Across Staffordshire and Cheshire, Stoke-on-Trent came out highest with 35 on the streets on a single night. Cheshire was second with 22, and Stafford third with 13.
Trevor Bailey is from Connect to Combat Homelessness and runs an outreach team and rough sleeper support across Stoke-on-Trent, as well as the night shelter in Newcastle.
"There are more people sleeping rough than there have been in recent years." he told us.
"As far as jobs are concerned and industry is concerned around Stoke-on-Trent we don't actually have our own industry anymore, like we had the pottery industry. And the cost of running a household is considerably more than it used to be.
A new task force and extra funding could help
Trevor said: "I have to keep looking for funds just to keep us going. We're not an expensive charity, but the van costs money to run, and we run the night shelter. I'd love to have two or three more vans but it's getting the funding and the money to do that.
"We absolutely need a coalition or a task force, with not just the people at the top, with the people that work not just myself, but the actual workers from the drug and alcohol services, the charities that go out on the streets and speak to people. If all this information was fed back of why they're there, there must be a way we can slow this down."
Earlier this week the Government announced it was doubling emergency homelessness funding for councils in England to £60 million, but the national membership body for frontline homelessness charities urged a "wholesale review and reset of homelessness funding".
Rick Henderson, chief executive of Homeless Link, said: "It is beyond devastating and shameful that our society has allowed thousands upon thousands of people to face the trauma of sleeping rough across this country."
The organisation blamed "a welfare system unfit for purpose, an acute shortage of truly affordable housing, extremely over-stretched homelessness, health and social care services and a disconnect between government policies - from hospitals and prisons discharging people onto the streets to people leaving the asylum system with nowhere to live".
Mr Henderson added: "Homeless Link is calling for a wholesale review and reset of homelessness funding that can enable support to be turned on its head.

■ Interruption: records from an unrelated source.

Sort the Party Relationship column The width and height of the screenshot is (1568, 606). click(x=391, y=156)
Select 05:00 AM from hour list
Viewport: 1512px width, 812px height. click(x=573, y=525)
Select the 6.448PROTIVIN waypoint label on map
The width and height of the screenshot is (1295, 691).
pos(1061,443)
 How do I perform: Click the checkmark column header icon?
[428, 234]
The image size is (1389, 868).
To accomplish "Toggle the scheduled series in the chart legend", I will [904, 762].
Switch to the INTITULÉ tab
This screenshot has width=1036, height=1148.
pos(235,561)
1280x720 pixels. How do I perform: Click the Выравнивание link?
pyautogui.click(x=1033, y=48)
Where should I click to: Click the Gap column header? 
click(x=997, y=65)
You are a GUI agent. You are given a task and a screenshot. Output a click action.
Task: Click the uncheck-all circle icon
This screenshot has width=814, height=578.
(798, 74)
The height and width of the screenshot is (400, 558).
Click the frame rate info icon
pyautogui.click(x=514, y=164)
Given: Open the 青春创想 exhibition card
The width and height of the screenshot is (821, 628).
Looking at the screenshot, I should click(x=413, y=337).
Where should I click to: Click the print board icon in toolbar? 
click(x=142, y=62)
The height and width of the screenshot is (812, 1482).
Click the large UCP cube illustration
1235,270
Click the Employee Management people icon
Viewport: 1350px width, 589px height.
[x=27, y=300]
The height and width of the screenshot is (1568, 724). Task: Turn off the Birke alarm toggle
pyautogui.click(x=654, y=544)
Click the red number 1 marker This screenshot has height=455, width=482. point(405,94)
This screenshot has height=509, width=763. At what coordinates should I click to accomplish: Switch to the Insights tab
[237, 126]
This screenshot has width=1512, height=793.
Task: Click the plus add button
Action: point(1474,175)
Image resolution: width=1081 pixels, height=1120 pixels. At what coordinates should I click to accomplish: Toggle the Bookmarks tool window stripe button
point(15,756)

"We desperately need a more efficient and effective funding approach that can drive a system rooted in preventing people's homelessness and provide support to make sure that everyone has a home and the help they need to keep it."
Big Issue founder and crossbench peer Lord John Bird said the latest rise is "simply unacceptable" and described rough sleeping as "our nation's biggest source of shame".
He said while higher spend on emergency funding is welcome "it must not be mistaken for a solution to this crisis", adding that "clever thinking, long-term investment, and collaboration on a huge scale" are needed.
Separate figures published on Thursday showed the number of children in temporary accommodation hit a record high of 164,040 as of the end of September.
The number has risen 15% in a year and is the highest since records for this measure began in 2004.
The number of households in temporary accommodation was also at a record high of 126,040, having increased 16% in a year.
There were 5,400 households with children living in bed and breakfasts (B&Bs) by the end of September last year - a rise of 15% in a year.
Some 3,470 households with children had been in B&Bs for more than the six-week limit.
By law, B&Bs are meant to be used only for families in an emergency, and for no longer than six weeks.
On Tuesday an extra £30 million in emergency funding was announced for councils in England to help keep people at risk of eviction in their homes and support rough sleepers off the streets.
The money was allocated after Deputy Prime Minister and Housing Secretary Angela Rayner said remaining funds in her department should be directed towards tackling homelessness, the Ministry of Housing, Communities and Local Government said.
The announcement amounted to a doubling of a previously-announced £30 million for winter pressures funding for homelessness.
Asked about the record high number of children in temporary accommodation, a Downing Street spokesman said: "It is totally unacceptable that so many children are waking up in temporary accommodation.
"We've addressed this before, a minister previously has described it as inheriting a homelessness crisis, and it's absolutely crucial that we do tackle it, and that's what our Plan for Change is all about."